Peter Dorman at Econospeak brings us another reminder about policy decisions on the economy. Reposted from Econospeak:
The Main Point
Macroeconomics is complicated and political economy is devilish, so it is easy to get lost in the details. From time to time, it’s good to come up for air—to remember what the fundamental issue is. In a way, the debate over structural versus cyclical factors invites us to do just that.
Suppose the current recession/depression is mainly structural. Suppose it is due to an immense misallocation of capital and labor, a failure to foresee what our economy would really demand in the years ahead.

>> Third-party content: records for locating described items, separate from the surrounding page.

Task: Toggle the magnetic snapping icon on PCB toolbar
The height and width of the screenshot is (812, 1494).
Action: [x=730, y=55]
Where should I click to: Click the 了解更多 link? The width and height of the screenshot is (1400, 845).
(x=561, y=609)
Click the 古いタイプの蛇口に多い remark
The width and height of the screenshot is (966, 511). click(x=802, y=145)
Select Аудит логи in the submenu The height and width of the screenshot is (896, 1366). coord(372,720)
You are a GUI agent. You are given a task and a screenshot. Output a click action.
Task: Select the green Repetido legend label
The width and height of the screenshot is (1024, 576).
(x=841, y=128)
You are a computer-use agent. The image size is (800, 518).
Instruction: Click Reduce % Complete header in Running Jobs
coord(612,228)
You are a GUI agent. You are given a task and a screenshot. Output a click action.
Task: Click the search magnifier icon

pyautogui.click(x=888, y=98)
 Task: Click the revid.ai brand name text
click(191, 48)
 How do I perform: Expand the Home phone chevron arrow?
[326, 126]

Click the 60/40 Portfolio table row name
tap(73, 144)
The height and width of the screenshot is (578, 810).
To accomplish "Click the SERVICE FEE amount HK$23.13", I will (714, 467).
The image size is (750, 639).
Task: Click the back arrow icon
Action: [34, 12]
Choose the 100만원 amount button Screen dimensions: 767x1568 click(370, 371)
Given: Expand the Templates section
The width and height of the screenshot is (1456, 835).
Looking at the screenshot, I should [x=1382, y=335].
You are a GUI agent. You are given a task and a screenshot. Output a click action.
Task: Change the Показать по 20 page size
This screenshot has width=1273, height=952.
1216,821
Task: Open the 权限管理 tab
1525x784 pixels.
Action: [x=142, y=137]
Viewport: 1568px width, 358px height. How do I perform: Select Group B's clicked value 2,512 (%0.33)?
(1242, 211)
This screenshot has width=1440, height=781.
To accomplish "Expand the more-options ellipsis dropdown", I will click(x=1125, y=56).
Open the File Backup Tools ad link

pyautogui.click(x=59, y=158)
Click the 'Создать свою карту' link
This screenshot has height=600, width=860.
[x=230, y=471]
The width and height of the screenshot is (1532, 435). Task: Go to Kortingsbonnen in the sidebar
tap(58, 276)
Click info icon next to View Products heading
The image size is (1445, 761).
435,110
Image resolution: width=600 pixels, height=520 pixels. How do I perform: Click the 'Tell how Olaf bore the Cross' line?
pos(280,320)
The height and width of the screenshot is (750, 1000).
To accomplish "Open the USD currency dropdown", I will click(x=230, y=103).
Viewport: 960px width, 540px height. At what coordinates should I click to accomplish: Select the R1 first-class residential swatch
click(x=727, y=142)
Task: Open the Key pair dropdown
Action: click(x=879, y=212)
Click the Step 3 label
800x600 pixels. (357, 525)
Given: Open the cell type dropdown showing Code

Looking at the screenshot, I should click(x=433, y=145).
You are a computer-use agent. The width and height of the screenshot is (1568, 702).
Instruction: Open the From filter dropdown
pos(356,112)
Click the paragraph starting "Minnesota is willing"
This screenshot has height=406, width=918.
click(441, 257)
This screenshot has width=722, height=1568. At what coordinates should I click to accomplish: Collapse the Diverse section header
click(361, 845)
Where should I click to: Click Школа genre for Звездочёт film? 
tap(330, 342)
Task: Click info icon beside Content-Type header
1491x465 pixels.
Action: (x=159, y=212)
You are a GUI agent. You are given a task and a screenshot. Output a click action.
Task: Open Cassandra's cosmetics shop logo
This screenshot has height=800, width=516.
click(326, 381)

According to this story, we have trained too many masons and anthropologists and invested in too many building cranes and liberal arts colleges, and it will take years to shift our human and produced resources to more valuable pursuits. (Actually, I think there continues to be an enormous misallocation of investment, but this will become apparent only when the threat of global warming is taken seriously.) If the structuralist story is right, the ongoing slump is necessary and unavoidable and will end only when we have fashioned the resources for producing the right stuff.
If the cyclical story is predominately true, however, we have neither the wrong people nor the wrong capital stock. We have all the ingredients it takes to have a vibrant economy that can fully employ our populations and generate a standard of living that surpasses what we had in the past and that keeps growing further. But think about it: if we have the wherewithal to resume prosperity, what holds us back? And why should rational people accept any excuses for policies that delay it?
Repeat: we have everything we need, right now, to restart our economies. All the unemployment, the hardship, the lost opportunities are unnecessary. That’s the main point.
The secondary point is about the why. There are ultimately two reasons why economies like ours get stuck in a cyclical rut. The first is that there is a reinforcing cycle of insufficient demand and insufficient investment. This is where standard countercyclical policy comes in: through fiscal deficits the government increases demand on its own initiative, and through monetary easing an impetus is added to investment. We are near the limit of what easing can do (diminishing returns to the QE’s), but not anywhere near the limit of fiscal expansion.
The second reason arises in balance sheet recessions: too much private borrowing has taken place, debtors find it difficult to sustain debt service, and both debtors and creditors retrench. In this case, which is ours, the essential problem is that fulfillment of claims on wealth—both credit claims and equity claims on debt-related assets—interferes with the conditions required for restarting growth. In other words, the shadow of past wealth creation is depriving new wealth creation of sunlight. While respecting wealth claims is desirable during normal times, since it supports long-term planning, there come episodes in which a choice must be made between the past and the future. This is such a time. Wealth claims need to be trimmed, quickly and sufficiently, in order to reduce leverage and permit economies to return to growth. We shouldn’t forget the main point, which is that economic growth produces the stuff of which real wealth is made, while satisfying the claims inherited from yesterday only allocates this stuff. (And in a slumping economy the claims can’t be honored anyway.)
If you accept the cyclical story, and the evidence certainly weighs in its favor, you should not accept another month, much less year after year, of excuses for austerity.